As Paul Ehrlich, one of the documentary’s few heroes, once put it, super-cheap and clean energy would be “like giving an idiot child a machine gun.” The response was tied to the debunked “discovery” of cold fusion, so he got himself into a huff for nothing. But point made.
The greens thus represented aren’t worried about the failures of technology, but rather its success.
Meanwhile, they essentially killed nuclear energy expansion although the only greenhouse gases they produce are during the initial construction. Germany is even in the process of shutting down 22 incredibly well-engineered nuclear plants (C’mon, they’re German!) while replacing the shortfall by burning the dirtiest form of coal, lignite, and importing more natural gas from Vladimir Putin’s new evil empire. Take that, global warming!

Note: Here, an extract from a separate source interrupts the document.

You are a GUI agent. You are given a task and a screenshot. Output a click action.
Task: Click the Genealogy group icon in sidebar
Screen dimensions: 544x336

Given that France in just 15 years using 1970s technology not only built enough nuke plants to replace its fossil fuel-fired plants but became a net electricity exporter, there’s no advanced country on earth that couldn’t have zero “carbon footprint” from the grid. Except, that is, for the greens closing plants, opposing new plants, or simply pricing the technology out of existence even to refurbish new plants as they are doing in America.
That’s one way you inherently know that when most greens support a new technology, it’s not going to be a good one; it’s going to be a limiting one – like turbines that are restrained by lack of wind or solar panels that don’t work very well in northern climes and are even more “unreliable” at night.
The idea is always to lock us down both in terms of population and consumption and woe to anyone or anything that allows more consumption with equal or fewer resources. Don’t fall for the safety arguments. The argument is against capitalism and humanity. That’s no fish story.